[EXCERPT PROVIDED Boundary: Start]

Distribution and Histograms

Histograms, distribution functions, and the normal distribution


Many of the statistical summaries that BufStats computes are intended to provide some insight on how the data is distributed across the range that it covers. A distribution is often approximated as a histogram, which divides the range covered by the data into discrete bins and then shows how many values in the data fall within each bin. The way a histogram ends up looking (and how informative it may be) is quite dependent on how many bins are used and their width.

A histogram of 25 bins showing the distribution of MFCC 2 values in an analysis of Nicol-LoopE-M.wav

Sometimes the distribution is represented as a curve which can be called a distribution function. It shows the likelihood that a data point will exist for any given value in the range.

Distribution function based on the same data as the histogram above.


Keep in mind that the distribution functions are not the functions being analysed by BufStats, but instead represent the distribution of the values in the buffer channel being analysed by BufStats.

Normal Distribution

Normal distribution (also called a Gaussian Distribution) is a technical term meaning that the distribution of data demonstrates a set of certain characteristics.

  • The mean, median, and mode are all coincident, meaning they are the same value.
  • The distribution function is symmetrical around this coincident value.
  • The data follows the 68/95/99.7 rule.

[EXCERPT PROVIDED Boundary: End]
[PROVIDED MATERIAL Boundary: Start]

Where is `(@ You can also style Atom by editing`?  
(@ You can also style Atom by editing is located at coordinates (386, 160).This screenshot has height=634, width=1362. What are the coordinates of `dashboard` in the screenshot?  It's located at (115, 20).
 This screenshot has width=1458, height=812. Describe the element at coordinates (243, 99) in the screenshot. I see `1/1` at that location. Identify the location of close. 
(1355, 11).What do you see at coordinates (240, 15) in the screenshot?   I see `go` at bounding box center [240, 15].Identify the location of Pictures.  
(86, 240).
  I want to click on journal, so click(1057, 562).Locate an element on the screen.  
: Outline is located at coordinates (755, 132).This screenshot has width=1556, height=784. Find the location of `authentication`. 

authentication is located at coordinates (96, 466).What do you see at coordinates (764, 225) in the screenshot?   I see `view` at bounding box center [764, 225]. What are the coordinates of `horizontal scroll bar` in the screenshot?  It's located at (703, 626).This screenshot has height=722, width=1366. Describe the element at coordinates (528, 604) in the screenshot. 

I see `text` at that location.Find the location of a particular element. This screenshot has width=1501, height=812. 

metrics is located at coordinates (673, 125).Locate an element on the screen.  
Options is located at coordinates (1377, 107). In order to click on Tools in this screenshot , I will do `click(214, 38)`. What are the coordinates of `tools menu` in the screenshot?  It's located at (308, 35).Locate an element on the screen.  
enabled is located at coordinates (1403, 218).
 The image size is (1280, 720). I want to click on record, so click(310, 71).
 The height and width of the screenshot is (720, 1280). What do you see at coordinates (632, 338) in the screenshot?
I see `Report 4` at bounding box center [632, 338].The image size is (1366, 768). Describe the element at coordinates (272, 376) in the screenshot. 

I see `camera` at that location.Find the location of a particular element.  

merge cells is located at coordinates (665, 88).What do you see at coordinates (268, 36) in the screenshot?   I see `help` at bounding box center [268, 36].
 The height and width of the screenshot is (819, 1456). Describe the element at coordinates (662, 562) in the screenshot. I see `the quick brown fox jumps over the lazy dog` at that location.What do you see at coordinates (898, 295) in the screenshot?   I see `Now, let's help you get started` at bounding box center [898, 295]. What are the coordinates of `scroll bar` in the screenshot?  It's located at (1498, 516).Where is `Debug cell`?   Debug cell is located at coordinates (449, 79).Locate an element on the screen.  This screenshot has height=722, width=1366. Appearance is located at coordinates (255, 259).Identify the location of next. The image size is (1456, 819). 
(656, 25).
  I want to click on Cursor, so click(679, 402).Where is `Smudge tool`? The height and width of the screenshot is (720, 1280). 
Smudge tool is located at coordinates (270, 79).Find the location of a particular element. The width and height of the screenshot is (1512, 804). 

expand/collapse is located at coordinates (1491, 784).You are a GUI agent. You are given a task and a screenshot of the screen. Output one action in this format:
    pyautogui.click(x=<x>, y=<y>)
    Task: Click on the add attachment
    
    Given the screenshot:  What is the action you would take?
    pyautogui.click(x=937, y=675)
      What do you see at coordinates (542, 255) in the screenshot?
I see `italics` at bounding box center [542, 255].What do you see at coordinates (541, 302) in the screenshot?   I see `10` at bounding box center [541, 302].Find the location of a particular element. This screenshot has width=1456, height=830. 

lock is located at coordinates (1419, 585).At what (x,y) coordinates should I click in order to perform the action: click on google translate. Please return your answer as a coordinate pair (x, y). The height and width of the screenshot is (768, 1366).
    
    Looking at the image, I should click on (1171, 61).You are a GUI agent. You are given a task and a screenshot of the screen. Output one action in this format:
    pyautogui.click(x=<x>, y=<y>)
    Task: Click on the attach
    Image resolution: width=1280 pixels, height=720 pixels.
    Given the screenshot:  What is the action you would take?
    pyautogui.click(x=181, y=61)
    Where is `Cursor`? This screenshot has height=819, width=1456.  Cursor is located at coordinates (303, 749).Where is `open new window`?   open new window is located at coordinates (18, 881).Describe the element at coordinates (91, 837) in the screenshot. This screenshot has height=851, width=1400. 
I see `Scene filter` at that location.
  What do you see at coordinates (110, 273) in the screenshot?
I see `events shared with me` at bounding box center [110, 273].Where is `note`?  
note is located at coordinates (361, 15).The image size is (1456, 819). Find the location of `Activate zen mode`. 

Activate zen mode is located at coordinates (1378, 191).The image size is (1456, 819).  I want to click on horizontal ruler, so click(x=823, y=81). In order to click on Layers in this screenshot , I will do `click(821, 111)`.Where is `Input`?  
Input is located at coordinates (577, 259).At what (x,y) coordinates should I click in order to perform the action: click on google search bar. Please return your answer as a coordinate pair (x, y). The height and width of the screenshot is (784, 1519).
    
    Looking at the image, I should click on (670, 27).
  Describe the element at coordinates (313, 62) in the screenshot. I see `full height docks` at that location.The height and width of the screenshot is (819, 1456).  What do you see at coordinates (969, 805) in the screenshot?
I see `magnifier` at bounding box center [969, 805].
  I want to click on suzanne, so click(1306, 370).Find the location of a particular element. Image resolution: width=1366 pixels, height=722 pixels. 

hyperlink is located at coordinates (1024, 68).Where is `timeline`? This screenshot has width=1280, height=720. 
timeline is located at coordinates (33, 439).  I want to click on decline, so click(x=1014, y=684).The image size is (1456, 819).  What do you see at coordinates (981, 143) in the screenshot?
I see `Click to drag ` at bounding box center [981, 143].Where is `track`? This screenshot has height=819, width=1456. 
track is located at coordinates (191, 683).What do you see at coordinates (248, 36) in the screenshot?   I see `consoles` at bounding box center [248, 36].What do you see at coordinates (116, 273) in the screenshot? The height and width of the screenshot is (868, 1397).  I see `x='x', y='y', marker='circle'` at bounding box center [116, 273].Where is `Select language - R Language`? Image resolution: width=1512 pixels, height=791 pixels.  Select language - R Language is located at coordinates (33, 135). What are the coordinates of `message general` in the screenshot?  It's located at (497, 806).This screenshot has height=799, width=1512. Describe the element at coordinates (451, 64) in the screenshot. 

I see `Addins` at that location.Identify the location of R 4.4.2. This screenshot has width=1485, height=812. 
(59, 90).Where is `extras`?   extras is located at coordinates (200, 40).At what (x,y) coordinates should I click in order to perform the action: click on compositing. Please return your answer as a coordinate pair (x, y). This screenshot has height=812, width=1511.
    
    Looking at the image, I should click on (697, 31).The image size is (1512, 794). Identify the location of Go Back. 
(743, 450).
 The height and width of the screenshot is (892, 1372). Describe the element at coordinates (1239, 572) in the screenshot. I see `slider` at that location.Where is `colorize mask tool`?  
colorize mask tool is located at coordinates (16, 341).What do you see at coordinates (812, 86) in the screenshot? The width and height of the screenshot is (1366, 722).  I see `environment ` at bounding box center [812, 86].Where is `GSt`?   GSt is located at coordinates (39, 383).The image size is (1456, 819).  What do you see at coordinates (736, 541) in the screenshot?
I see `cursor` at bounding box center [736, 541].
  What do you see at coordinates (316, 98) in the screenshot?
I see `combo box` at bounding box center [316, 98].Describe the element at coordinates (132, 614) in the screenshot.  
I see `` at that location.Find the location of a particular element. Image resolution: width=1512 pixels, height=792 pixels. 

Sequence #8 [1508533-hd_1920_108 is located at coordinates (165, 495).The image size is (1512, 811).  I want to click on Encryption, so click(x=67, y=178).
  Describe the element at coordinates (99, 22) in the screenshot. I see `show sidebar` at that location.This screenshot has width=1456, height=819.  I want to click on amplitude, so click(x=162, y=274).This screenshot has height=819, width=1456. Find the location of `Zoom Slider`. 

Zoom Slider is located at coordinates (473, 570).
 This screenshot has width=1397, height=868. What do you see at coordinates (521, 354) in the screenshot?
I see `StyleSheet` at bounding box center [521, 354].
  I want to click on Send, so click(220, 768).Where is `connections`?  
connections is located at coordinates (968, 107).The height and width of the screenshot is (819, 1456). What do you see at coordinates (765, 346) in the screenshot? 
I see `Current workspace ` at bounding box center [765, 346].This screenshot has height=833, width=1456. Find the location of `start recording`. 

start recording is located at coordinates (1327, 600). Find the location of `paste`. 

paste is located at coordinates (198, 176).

[PROVIDED MATERIAL Boundary: End]

● **REQUIRED ACTION 1**
From the text on distribution and histograms, list every characteristic it gives for a normal distribution.
● **REQUIRED ACTION 2**
Based on the text on distribution and histograms, are these statements correct? Answer yes or no for each and quote the words that decide it.
(a) A histogram splits the range of the data into discrete bins.
(b) The distribution functions are the functions that BufStats analyzes.
(c) A normal distribution is also known as a Gaussian Distribution.
● **REQUIRED ACTION 3**
Reproduce a passage from the text on distribution and histograms. Begin at the words "Distribution and Histograms" and stop after "in the range.".

● **WRITTEN ANSWER 1**
- The mean, median, and mode are all coincident, meaning they are the same value.
- The distribution function is symmetrical around this coincident value.
- The data follows the 68/95/99.7 rule.

● **WRITTEN ANSWER 2**
(a) Yes: "divides the range covered by the data into discrete bins"
(b) No: "the distribution functions are not the functions being analysed by BufStats"
(c) Yes: "Normal distribution (also called a Gaussian Distribution)"

● **WRITTEN ANSWER 3**
Distribution and Histograms

Histograms, distribution functions, and the normal distribution


Many of the statistical summaries that BufStats computes are intended to provide some insight on how the data is distributed across the range that it covers. A distribution is often approximated as a histogram, which divides the range covered by the data into discrete bins and then shows how many values in the data fall within each bin. The way a histogram ends up looking (and how informative it may be) is quite dependent on how many bins are used and their width.

A histogram of 25 bins showing the distribution of MFCC 2 values in an analysis of Nicol-LoopE-M.wav

Sometimes the distribution is represented as a curve which can be called a distribution function. It shows the likelihood that a data point will exist for any given value in the range.